Instructions for the task:
Answer these from the passage on Chris Hemsworth's sprinting:
1. What fitness app and workout program did Hemsworth mention in his caption?
2. In which journal did the 2020 study on high-intensity interval training and all-cause mortality appear?
3. What is Sydney Bueckert's role at The Edge?

Chris Hemsworth came into this week burning up. On Monday, the actor posted a video of himself running fast—then very, very fast—on a treadmill. And the 39-year-old, who starred in 2022’s Spiderhead, had some words on the intense cardio workout.
“Nothing better than some sprint training to start your week,” Hemsworth wrote in the caption, mentioning his fitness app and workout program Centr.
We presume Hemsworth was channeling his inner Usain Bolt to boost his fitness. But given the actor’s Disney+ series Limitless and its focus on lengthening your lifespan, he may also have been chasing a longer life. Because research suggests that running—and sprinting in particular—may improve longevity.
What Makes Sprinting so Good for Longevity?
Some tantalizing scientific evidence suggests adopting a sprint training routine like Hemsworth’s could add years to your life, says Sydney Bueckert, The Edge‘s fitness and nutrition editor.
Lower risk of all-cause mortality
The physical demands of running improve nearly every system in your body. “Running makes your heart stronger, reduces blood pressure, improves performance and VO2 max, strengthens your muscles, increases mitochondrial number and function, helps with blood sugar control, and slows mental decline,” says Bueckert. “Increase the intensity and you’ll get all the same benefits in a shorter amount of time.”
A 2020 study in the journal BMJ found a link between high-intensity interval training (HIIT), including sprints, and lower all-cause mortality when compared to other more moderate workout routines.
Improve cell health
Sprinting has also been connected to telomere length (TL)—an essential marker of health. Telomeres are “nucleoprotein structures that serve as guardians of genome stability by ensuring protection against both cell death and senescence,” according to the National Library of Medicine.

The data:
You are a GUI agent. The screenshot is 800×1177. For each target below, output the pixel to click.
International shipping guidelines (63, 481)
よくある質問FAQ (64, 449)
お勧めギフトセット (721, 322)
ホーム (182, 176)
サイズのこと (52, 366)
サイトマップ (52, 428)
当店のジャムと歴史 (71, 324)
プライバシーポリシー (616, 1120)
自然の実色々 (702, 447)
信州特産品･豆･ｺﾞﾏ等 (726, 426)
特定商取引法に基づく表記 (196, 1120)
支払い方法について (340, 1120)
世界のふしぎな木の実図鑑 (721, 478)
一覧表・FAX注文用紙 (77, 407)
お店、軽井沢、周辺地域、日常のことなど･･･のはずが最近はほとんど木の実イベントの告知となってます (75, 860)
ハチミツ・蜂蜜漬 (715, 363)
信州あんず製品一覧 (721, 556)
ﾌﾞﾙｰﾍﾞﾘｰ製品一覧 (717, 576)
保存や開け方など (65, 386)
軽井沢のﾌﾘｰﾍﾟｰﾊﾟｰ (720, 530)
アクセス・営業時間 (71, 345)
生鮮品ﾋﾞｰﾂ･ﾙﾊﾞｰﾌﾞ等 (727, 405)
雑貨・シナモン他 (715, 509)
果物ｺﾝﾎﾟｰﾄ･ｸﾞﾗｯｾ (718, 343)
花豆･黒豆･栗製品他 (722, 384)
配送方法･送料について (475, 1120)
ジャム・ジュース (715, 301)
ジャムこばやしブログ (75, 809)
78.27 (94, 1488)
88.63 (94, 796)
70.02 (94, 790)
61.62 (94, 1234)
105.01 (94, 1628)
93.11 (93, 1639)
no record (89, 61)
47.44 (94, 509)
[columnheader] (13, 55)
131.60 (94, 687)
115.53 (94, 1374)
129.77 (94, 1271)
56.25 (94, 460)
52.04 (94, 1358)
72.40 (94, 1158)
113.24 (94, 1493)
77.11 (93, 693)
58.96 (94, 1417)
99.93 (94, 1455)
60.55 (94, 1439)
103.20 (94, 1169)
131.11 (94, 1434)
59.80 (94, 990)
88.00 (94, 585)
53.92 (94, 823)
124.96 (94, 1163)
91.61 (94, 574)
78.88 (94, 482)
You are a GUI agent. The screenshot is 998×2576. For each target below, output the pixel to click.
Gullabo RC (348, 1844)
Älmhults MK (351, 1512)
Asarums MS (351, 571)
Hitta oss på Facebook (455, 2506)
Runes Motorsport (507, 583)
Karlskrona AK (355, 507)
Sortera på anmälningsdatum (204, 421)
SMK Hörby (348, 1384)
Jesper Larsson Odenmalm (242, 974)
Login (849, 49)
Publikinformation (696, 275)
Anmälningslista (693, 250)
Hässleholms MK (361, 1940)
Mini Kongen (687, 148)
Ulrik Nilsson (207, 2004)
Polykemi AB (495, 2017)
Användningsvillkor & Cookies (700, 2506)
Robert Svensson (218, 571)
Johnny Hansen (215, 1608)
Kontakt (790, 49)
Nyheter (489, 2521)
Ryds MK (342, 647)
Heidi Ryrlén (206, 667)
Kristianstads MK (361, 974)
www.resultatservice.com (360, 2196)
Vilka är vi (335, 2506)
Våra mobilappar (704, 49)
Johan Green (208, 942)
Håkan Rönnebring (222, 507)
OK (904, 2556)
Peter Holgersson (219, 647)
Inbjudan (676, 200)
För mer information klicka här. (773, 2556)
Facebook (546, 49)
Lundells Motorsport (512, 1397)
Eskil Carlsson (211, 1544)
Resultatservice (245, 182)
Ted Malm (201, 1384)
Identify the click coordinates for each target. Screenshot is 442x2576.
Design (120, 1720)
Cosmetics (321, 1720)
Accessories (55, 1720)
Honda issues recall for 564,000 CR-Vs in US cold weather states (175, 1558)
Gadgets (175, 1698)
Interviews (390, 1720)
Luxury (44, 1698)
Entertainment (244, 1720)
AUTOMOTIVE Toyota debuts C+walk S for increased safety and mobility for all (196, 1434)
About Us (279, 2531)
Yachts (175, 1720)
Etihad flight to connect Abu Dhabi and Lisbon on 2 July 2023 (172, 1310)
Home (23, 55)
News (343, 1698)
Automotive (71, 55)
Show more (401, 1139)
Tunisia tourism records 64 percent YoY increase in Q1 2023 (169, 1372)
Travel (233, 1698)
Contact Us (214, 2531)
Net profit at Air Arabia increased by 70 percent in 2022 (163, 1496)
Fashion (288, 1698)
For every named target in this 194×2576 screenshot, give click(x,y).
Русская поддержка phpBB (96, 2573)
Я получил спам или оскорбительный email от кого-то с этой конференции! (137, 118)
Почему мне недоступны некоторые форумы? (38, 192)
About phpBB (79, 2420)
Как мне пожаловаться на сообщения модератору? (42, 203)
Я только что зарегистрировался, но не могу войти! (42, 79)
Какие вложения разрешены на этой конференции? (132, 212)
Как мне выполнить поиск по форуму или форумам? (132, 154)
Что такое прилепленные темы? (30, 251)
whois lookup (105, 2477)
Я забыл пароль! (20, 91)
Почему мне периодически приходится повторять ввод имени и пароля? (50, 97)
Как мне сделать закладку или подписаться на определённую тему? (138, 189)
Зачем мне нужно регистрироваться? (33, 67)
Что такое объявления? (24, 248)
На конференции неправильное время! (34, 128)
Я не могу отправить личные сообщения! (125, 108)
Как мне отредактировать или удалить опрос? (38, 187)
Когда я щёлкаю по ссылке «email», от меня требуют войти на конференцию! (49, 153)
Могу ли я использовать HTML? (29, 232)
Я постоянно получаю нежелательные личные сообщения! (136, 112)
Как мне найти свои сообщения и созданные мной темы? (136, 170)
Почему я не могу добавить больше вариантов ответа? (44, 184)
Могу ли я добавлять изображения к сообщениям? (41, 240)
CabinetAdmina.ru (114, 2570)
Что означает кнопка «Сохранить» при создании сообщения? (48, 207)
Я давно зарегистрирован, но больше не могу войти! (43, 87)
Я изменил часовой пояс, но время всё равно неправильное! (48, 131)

Expected answer:
1. Centr
2. BMJ
3. Fitness and nutrition editor